Since we already had triggers configured via the GUI, we implemented the function of uploading these in yaml format. The contents of the received yaml-document can be inserted into alert.yaml with practically no additional transformations, and then push the changes to the master. During the build, alert-autoconf understands that the trigger already exists and registers it in our registry in Redis.

Recently, we have set up a 24x7 team of support engineers. To send triggers to them for maintenance, one only needs to fill out in alert.yaml the description of “what to do if you see this”, add the tag [24x7], and push the changes to the master. After the roll-out of alert.yaml, all the triggers described in it will automatically be monitored 24x7 by the engineers. S stands for Simplify!

Collecting business metrics

Since the time the last blog post about collecting and processing our business metrics was published, our Bioyino has undergone major improvements.

1. Instead of choosing a leader through Consul, the built-in Raft is used.

2. Graphite tags are handled correctly.

3. Now you can use Bioyino (StatsD-server) as an agent.

4. The “set” format is supported for counting unique values.

5. The final aggregation of metrics can be done in several threads.

6. Data can be sent to Graphite in chunks via multiple parallel connections.

7. All bugs found have been fixed.

This is how it works now.

We began to actively implement StatsD agents next to all the major metric generators: in containers with monolith instances, in k8s pods next to services, on hosts with infrastructure components, etc.

StatsD agent is located next to the application. It receives metrics from the application over UDP as before, but no longer uses the network subsystem (as a result of optimizations in the Linux kernel). All events are pre-aggregated, and the collected data is sent every second (the interval can be adjusted) to the main cluster of StatsD servers (bioyino0[1–3]) in the Cap’n Proto format.

Further processing and aggregation of metrics, leader selection in the StatsD cluster, and the transmission of the metrics by the leader to Graphite are practically unchanged. You can read about this in detail in a recent post.

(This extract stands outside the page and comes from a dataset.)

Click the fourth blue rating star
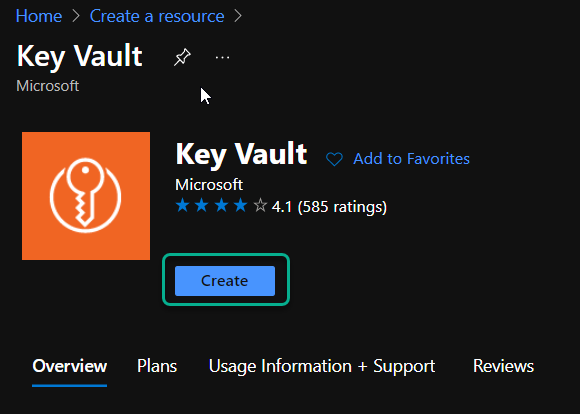The height and width of the screenshot is (414, 580). coord(241,205)
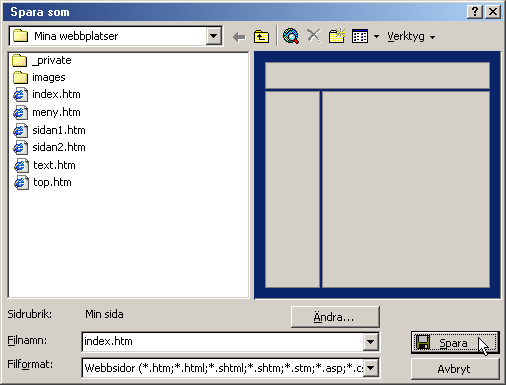Click the Avbryt button
This screenshot has height=385, width=506.
(455, 369)
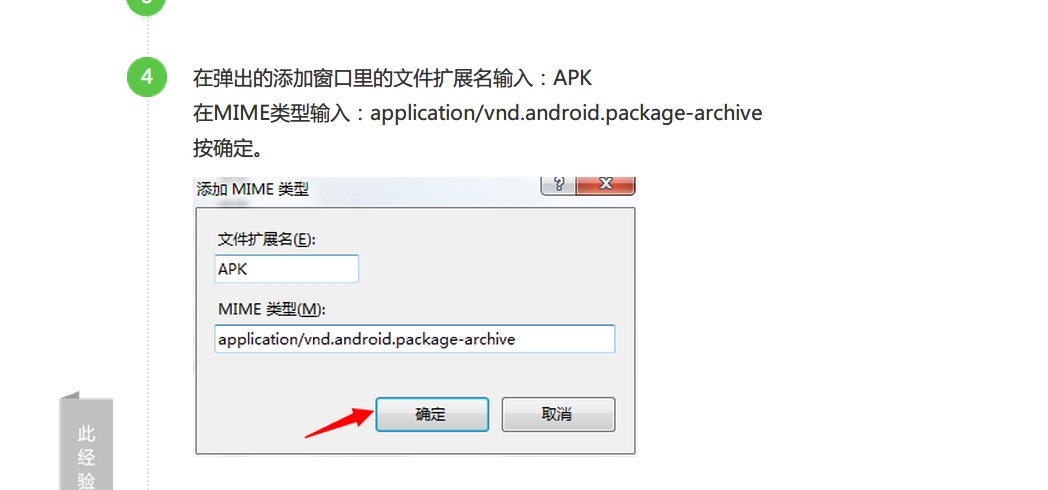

The new figures are as follows:

Graph of received StatsD events
Graph of metrics sent from StatsD to Graphite

The bottom line

The general interaction diagram between the monitoring components presently looks like this:

Total number of metric values: 2,189,484,898,474.

Total storage depth of metrics: 3 years.

Number of unique metric names: 6,585,413,171.

There are 1,053 triggers that serve from 1 to 15k metrics each.

Plans for the near future:

  • begin converting product services to a tagged metric storage scheme;
  • add three more servers to the Graphite cluster;
  • make Moira compatible with persistent fabric.

I look forward to your comments and questions.